III. More active utilization of private finance initiatives (PFI) and promoting redevelopment of the sites of former housing for civil servants.
(A) Regulatory Reform and Systemic Reform that will Contribute to the Development of New Markets
The Government will promote thorough deregulation of the IT sector and realize greater efficiency in medical systems. Furthermore, systemic reform will be promoted in order to expand private-sector business opportunities in preschool education and elderly care sectors and to realize a society that recycle its resources by building a waste recycling system.
(B) Prioritized Investment and Systemic Reform for Stimulating Innovation
In accordance with the Second Science and Technology Basic Plan, strategic investment in technology will be made in such areas as life sciences, telecommunications, environment, nanotechnologies and materials. At the same time, the Government will promote reforms in higher education in order to facilitate the advancement of education and research that responds to the needs of society and industry.

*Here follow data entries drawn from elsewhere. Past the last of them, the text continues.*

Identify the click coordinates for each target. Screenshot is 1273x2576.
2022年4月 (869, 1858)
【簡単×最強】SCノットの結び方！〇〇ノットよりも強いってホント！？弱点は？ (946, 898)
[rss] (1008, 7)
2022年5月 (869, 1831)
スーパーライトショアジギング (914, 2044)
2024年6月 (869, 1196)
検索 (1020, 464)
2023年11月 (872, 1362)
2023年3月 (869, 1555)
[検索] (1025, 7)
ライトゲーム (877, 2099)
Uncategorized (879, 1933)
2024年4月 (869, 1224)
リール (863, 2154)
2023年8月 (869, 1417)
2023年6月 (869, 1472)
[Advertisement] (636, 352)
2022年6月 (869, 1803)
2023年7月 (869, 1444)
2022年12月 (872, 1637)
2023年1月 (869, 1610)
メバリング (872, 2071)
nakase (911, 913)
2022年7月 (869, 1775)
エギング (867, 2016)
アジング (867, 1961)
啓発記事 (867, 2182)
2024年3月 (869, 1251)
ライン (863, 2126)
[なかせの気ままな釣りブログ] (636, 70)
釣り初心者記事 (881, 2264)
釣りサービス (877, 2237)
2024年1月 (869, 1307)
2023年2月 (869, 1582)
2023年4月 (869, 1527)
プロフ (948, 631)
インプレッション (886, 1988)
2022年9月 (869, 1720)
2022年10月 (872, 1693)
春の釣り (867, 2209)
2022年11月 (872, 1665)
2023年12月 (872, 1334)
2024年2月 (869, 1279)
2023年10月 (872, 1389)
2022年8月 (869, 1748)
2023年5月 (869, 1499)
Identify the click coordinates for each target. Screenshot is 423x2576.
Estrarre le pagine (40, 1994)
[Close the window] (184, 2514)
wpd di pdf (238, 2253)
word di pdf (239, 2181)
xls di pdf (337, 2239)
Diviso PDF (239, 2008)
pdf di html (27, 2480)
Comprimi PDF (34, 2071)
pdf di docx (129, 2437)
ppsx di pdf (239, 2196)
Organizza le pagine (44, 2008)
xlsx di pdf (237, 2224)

(C) Enhancing the Safety Net in the Labor Market
The Government will take flexible and appropriate measures in response to changes in the employment situation caused by structural reform such as efforts to remove non-performing loans from balance sheets. The Government ensure smooth implementation of the revised Employment Insurance Law that provides relatively longer period of insurance disbursements to employees forced to leave their jobs due to bankruptcies or dismissed who are mostly middle and old aged. The Government will extend and expand the Special Incentives for Emergency Employment Creation to assist the employment of middle-age and older workers who are non-voluntarily dismissed from their jobs. Moreover, the Government will promote the enhancement of training courses for middle-age and older white-collar workers who are forced to leave their jobs, and develop IT-related professional skills and human resource training.
5. Tax System
Bearing in mind the current economic situation, the Government
will consider truly effective and appropriate tax system measures related
to securities and land transactions, with a view to activating the direct
financing market through promoting market participation by individual investors,
increasing liquidity in land assets, and promoting economic structural
reform. The Government will always bear in mind the need to maintain fairness
in taxation and other important factors in this process. The consideration
will be made as quickly as possible, and conclusion will be reached.